The e-commerce and logistics sector accounted for 44 per cent – the biggest chunk – of occupied warehouse space in Singapore, according to a Colliers International report released last week.
The third-party logistics (3PL) and logistics sector comprise e-commerce firms, freight forwarders, transport agents, supply chain and logistics support companies, delivery services and storage services. 3PL providers offer outsourced logistics services.
Other warehouse occupiers are the manufacturing sector (30 per cent); distributors (10 per cent); food, chemicals and pharmaceuticals (six per cent); oil, marine and energy (five per cent); and IT and technology (five per cent).
Tricia Song, head of research for Singapore at Colliers International, said: “Singapore is a top-class logistics hub with the world’s busiest transhipment port, second busiest port in terms of total cargo tonnage handled, and the 12th busiest airport by cargo traffic as of last year.
“As such, Singapore has been the location of choice for e-commerce players to establish their footprint when entering the region. The emergence of e-commerce in recent years has had a positive spillover to the 3PL and logistics sector in Singapore.”
A newly released e-Conomy 2019 report by Temasek, Google and Bain & Company estimates Southeast Asia’s Internet economy to be worth $100 billion by the end of this year, with e-commerce taking the lion’s share at $38 billion. That represents an increase of almost six times from $5.5 billion in 2015.
Colliers said regional trade and growth in e-commerce should channel to stronger warehouse demand in the long term and benefit the city-state given its logistics hub status.
However, the small market size as well as greater efficiencies in inventory forecasting and stock management could potentially moderate the need for drastic warehouse expansion, said Colliers.
The JTC rental index showed that warehouse rent has been on a downward trend for more than five years, with this year’s second-quarter rental index declining by 19.4 per cent from its peak in the fourth quarter of 2013.
Colliers said this was possibly due to the influx of new supply averaging 6.3 million square feet (585,000sqm) per year during the 2014-2018 period, bringing total warehouse stock to 117 million square feet as of the second quarter of this year.
It does not expect a sustained oversupply of warehouse stock as Singapore’s logistics hub status should benefit from both domestic and regional growth in e-commerce.
Colliers expects overall warehouse supply to ease, with annual expansion averaging 1.5 per cent of warehouse total stock over 2019-2023 versus 7.6 per cent for the previous four years over 2014-2018.
With new supply tapering off, it forecasts the overall vacancy rate to stabilise at 10.8 per cent next year.
There is about 117 million square feet of total warehouse space in Singapore, and more than 80 per cent are located in the east and west regions.
Colliers also ranked micro-markets in these regions in the report, with Changi placing first followed by Tuas and Boon Lay/Jurong West.

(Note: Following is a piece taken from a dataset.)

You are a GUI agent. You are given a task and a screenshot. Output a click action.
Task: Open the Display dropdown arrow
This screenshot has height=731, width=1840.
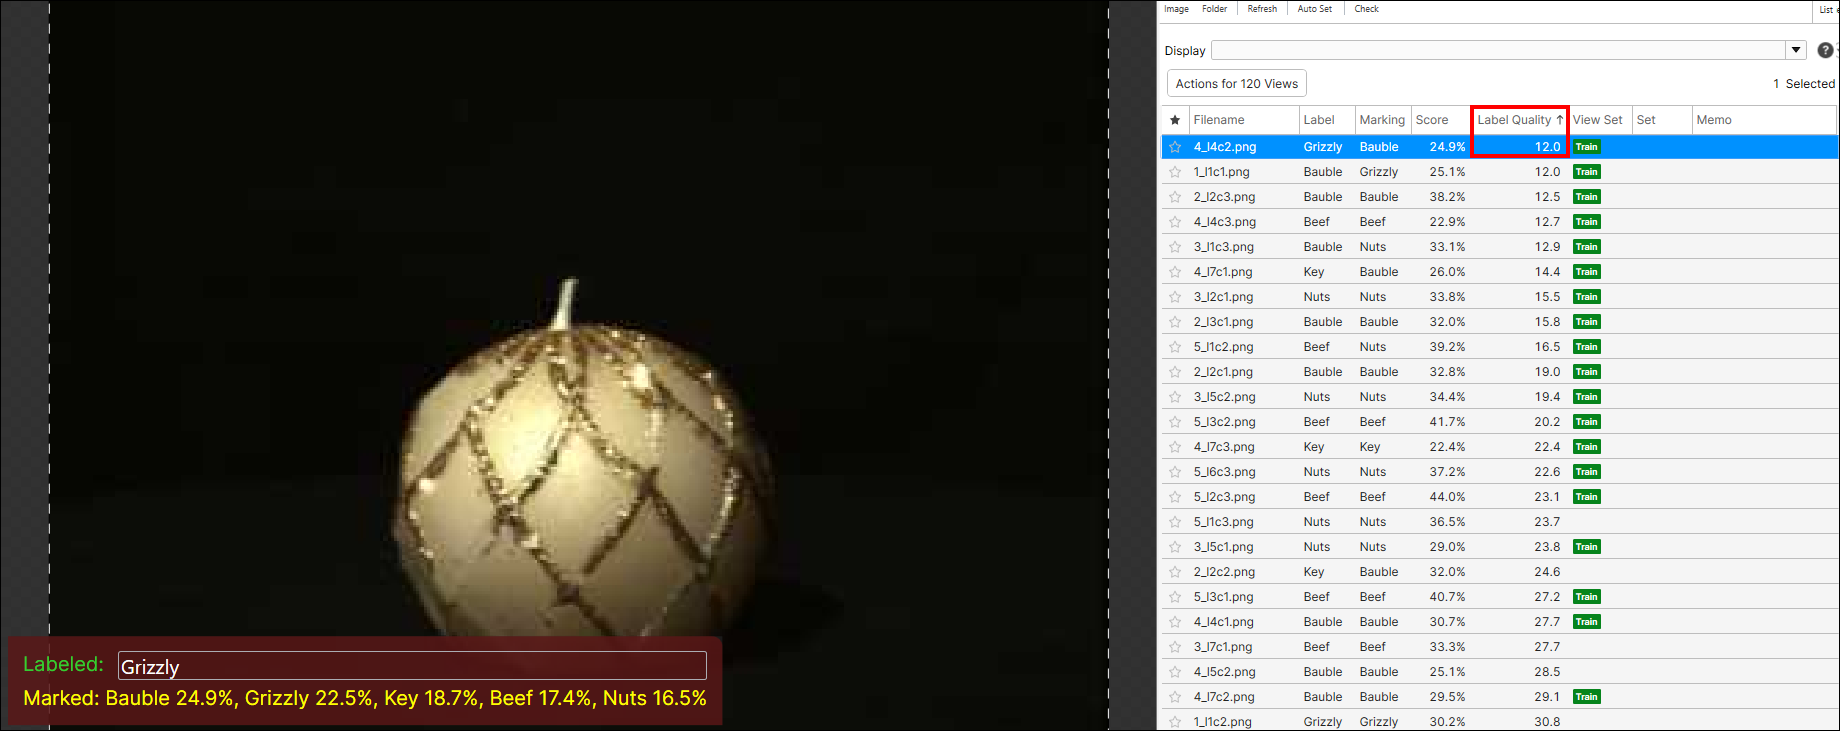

Colliers’ research team evaluated the logistics micro-markets against four criteria – presence of an existing logistics cluster and supporting infrastructure; availability of quality warehouse stock with consideration of both existing and future supply, as well as vacancy rate; accessibility to airport or sea ports; and rent premium compared to islandwide average.
Changi tops the list due to its proximity to Changi Airport, but it has limited warehouse space with unit sizes generally smaller than those in the west. Due to strong demand, this micro-market has the highest occupancy rate among major logistics locations in Singapore, said Colliers.
Tuas and Boon Lay/Jurong West both have a double-digit vacancy rate. However, Tuas will be home to the world’s largest container terminal when a new mega port becomes fully operational beyond 2040, while Boon Lay/Jurong West will have the upcoming Jurong Innovation District and the future Jurong Regional Line.